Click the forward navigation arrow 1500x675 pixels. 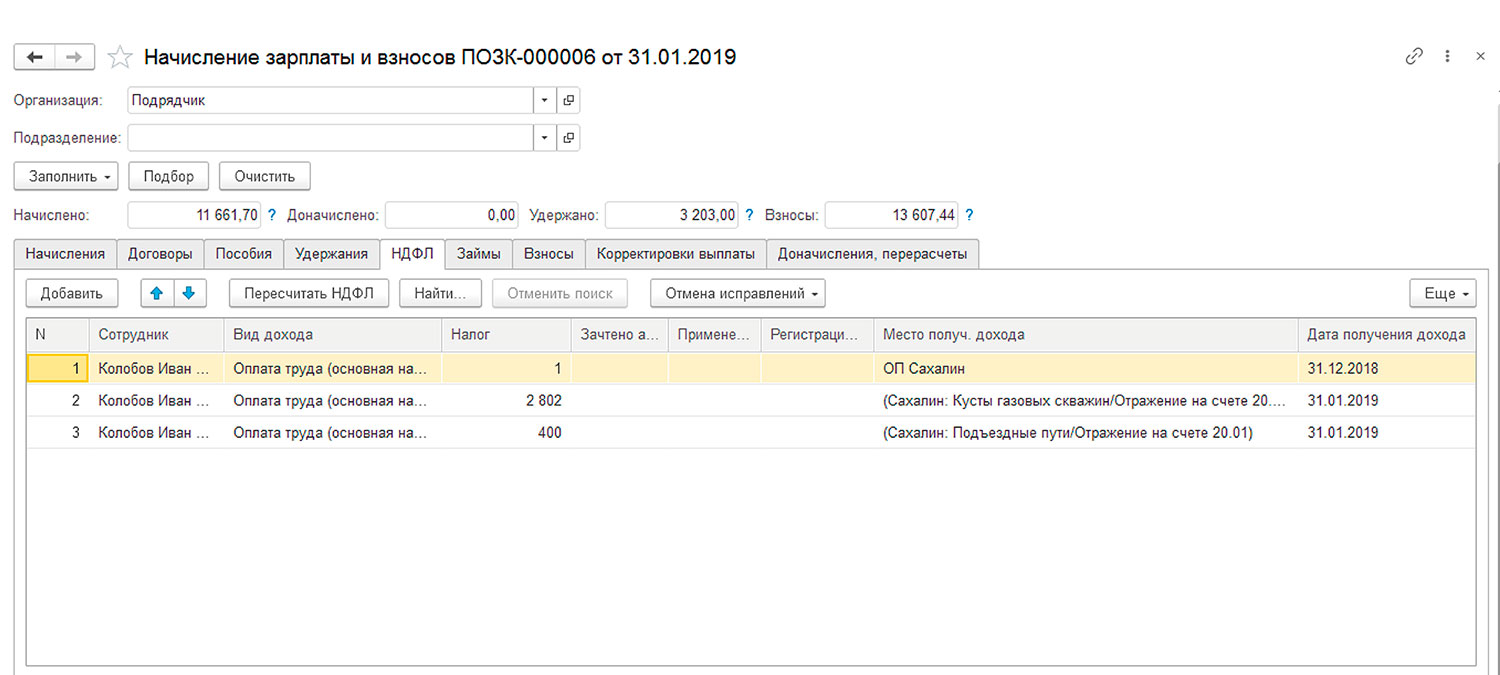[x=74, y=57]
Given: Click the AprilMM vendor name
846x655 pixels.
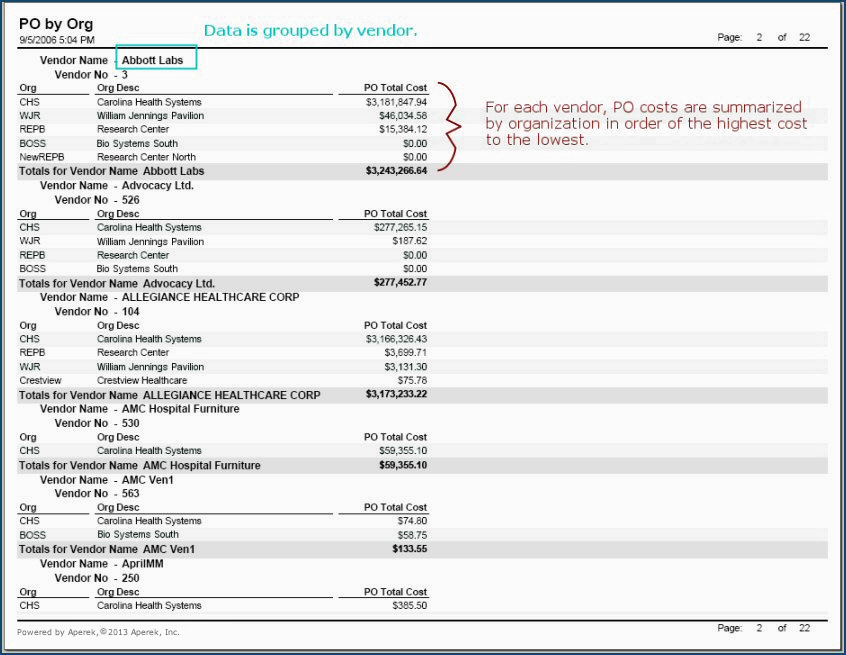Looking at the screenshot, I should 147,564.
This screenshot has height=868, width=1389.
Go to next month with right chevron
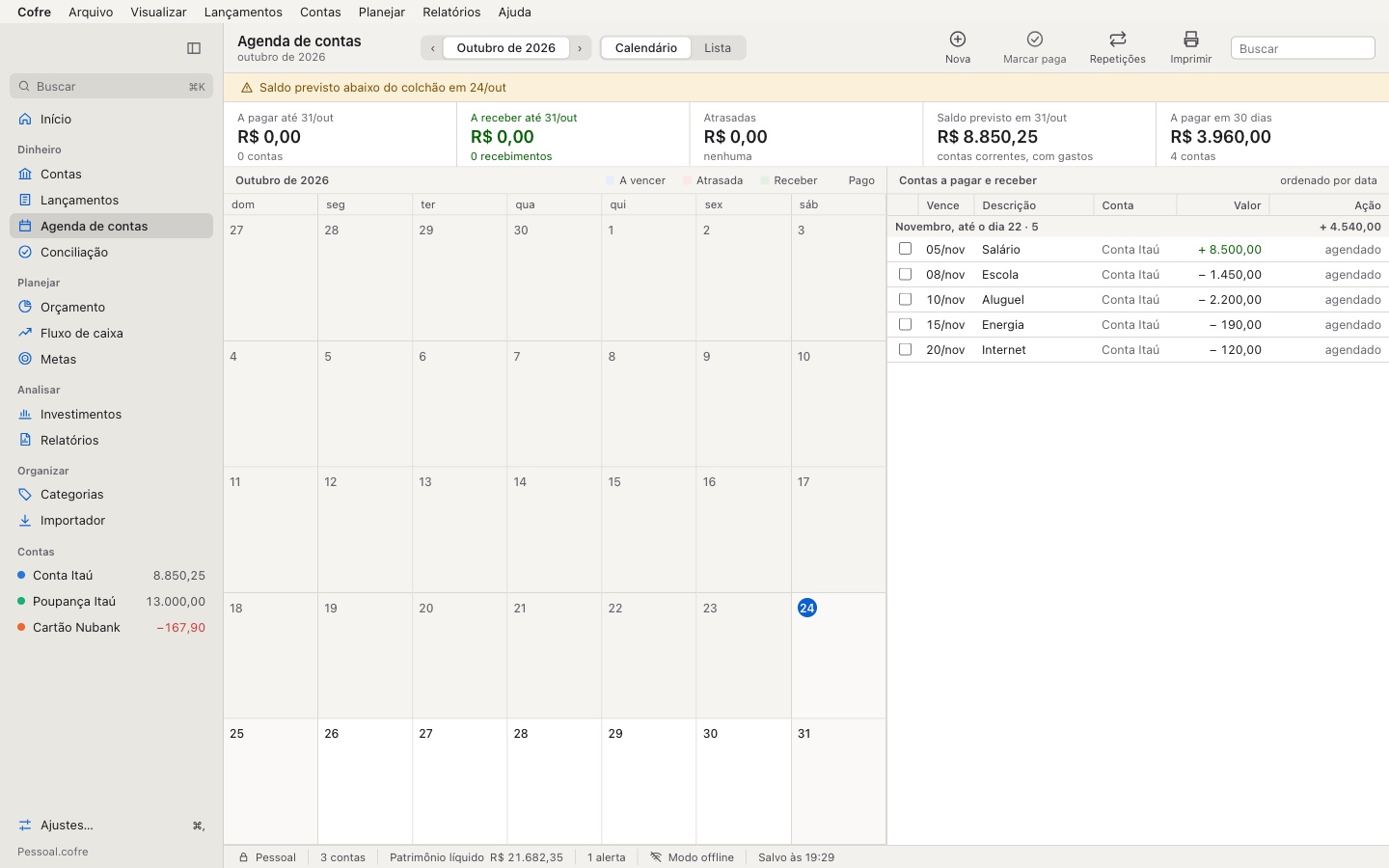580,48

--

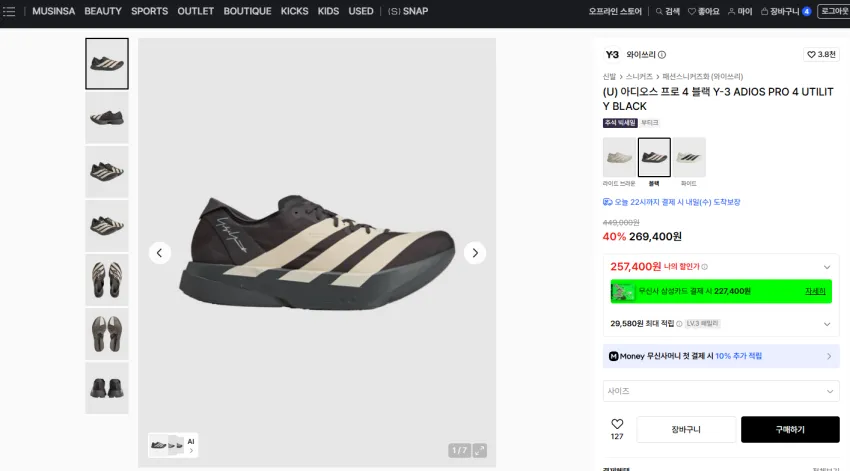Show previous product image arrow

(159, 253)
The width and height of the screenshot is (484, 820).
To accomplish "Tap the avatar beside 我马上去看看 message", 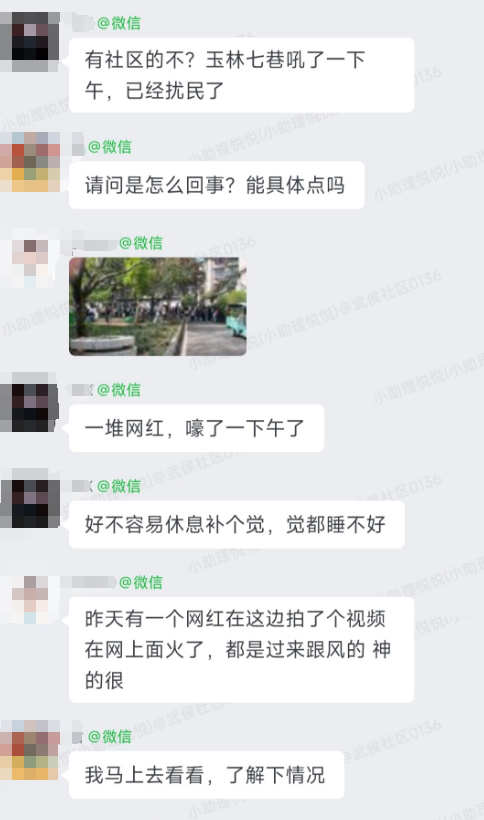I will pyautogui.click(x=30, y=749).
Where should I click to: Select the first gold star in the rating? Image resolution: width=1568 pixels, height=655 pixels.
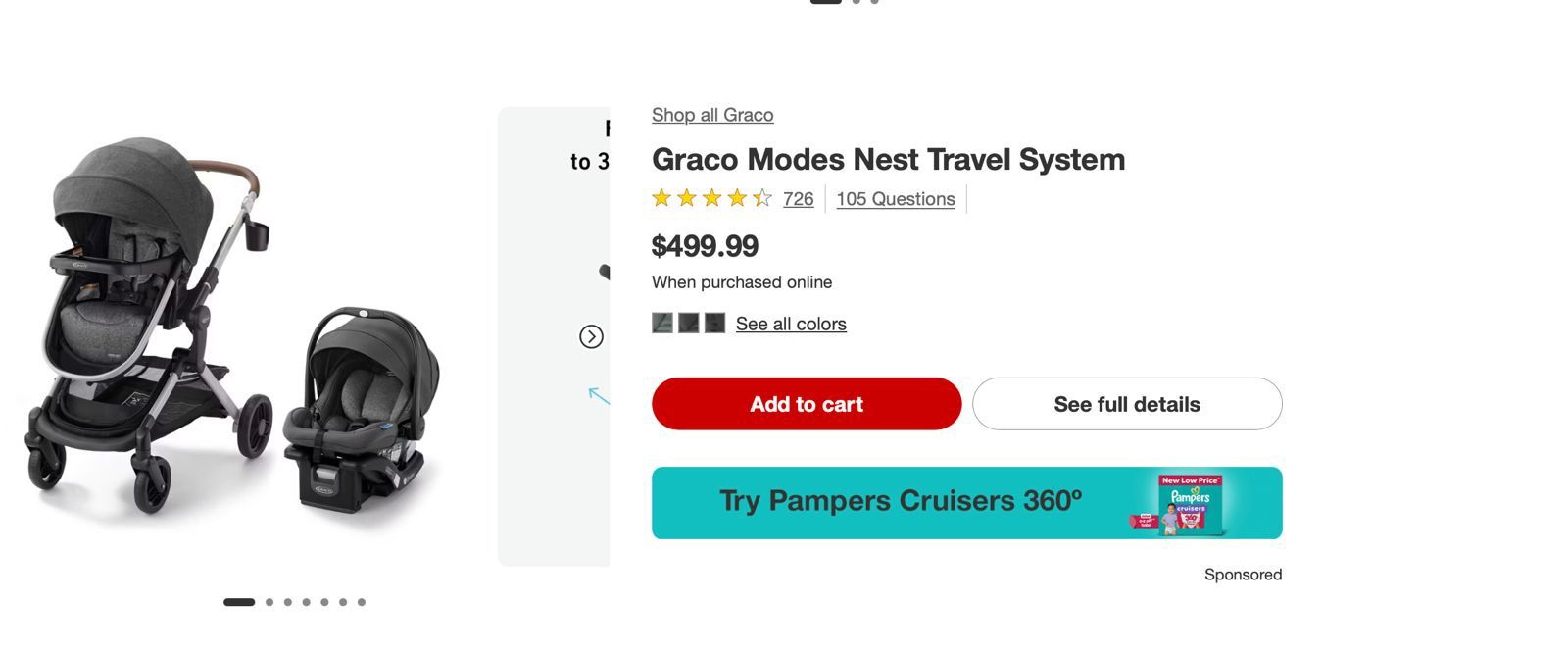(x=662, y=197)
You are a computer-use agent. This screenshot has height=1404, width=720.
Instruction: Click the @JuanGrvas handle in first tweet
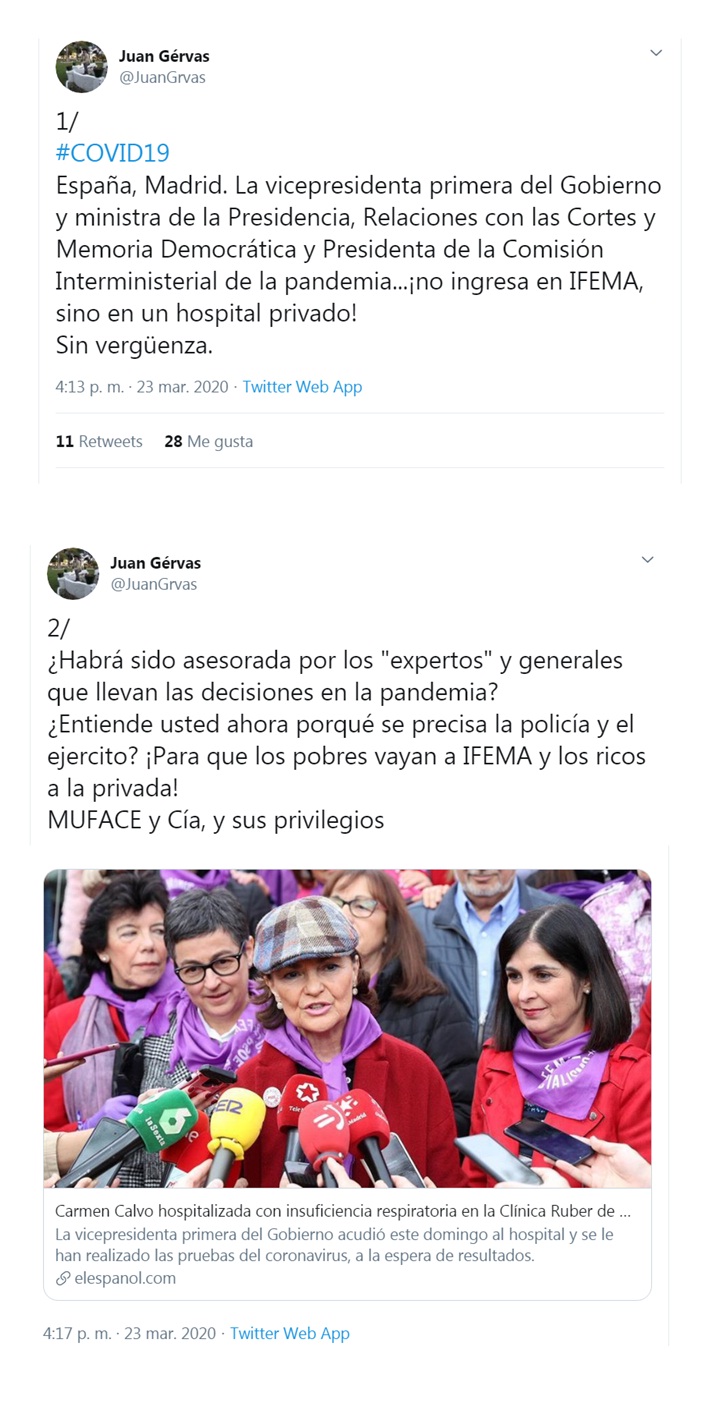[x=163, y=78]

---

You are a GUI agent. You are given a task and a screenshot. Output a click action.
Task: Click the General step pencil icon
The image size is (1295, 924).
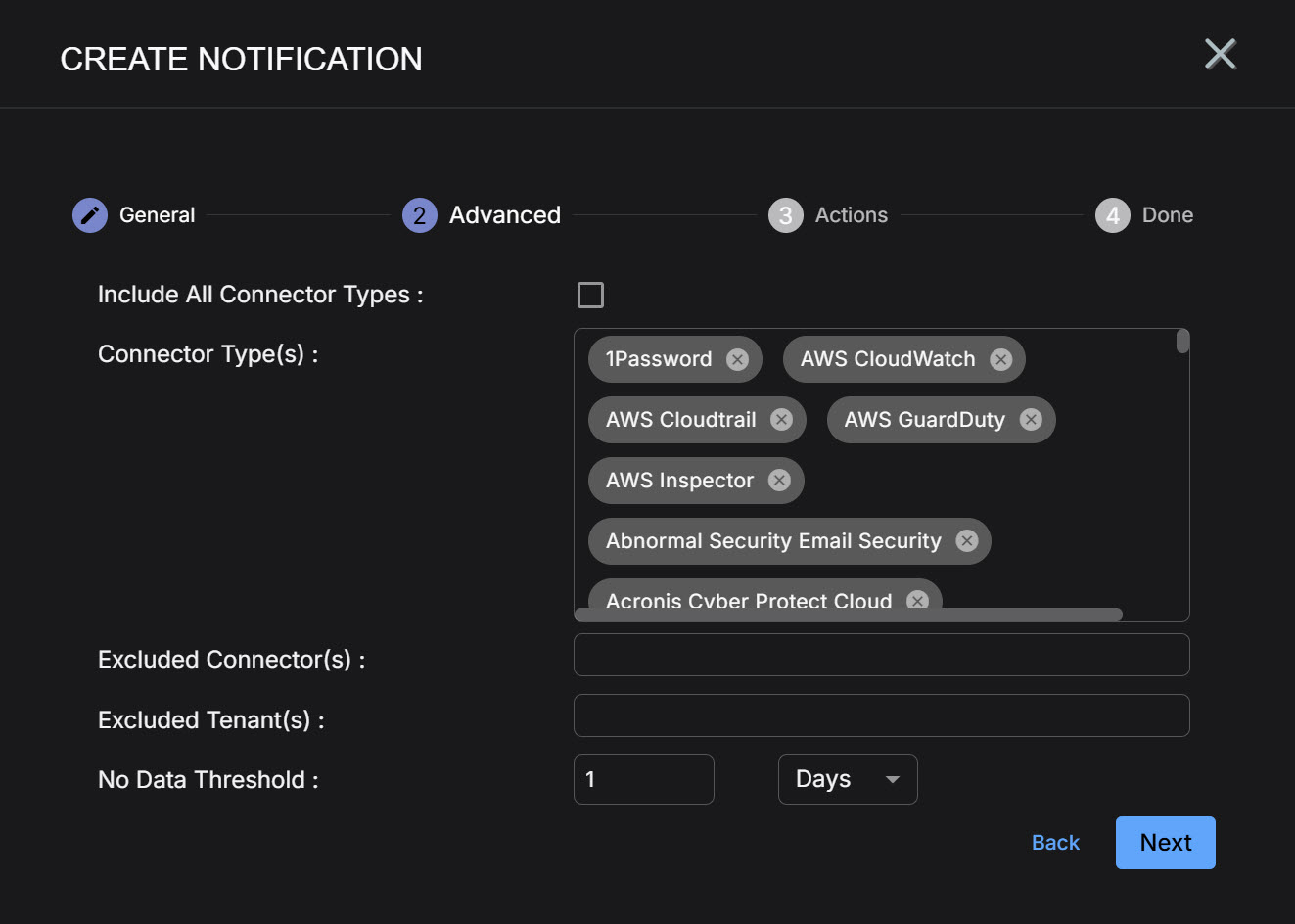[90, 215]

* **REQUIREMENT**:
Look through the listing above and count the lines where the string "agent" appears. Report the number only.

* **EXERCISE SOLUTION**:
2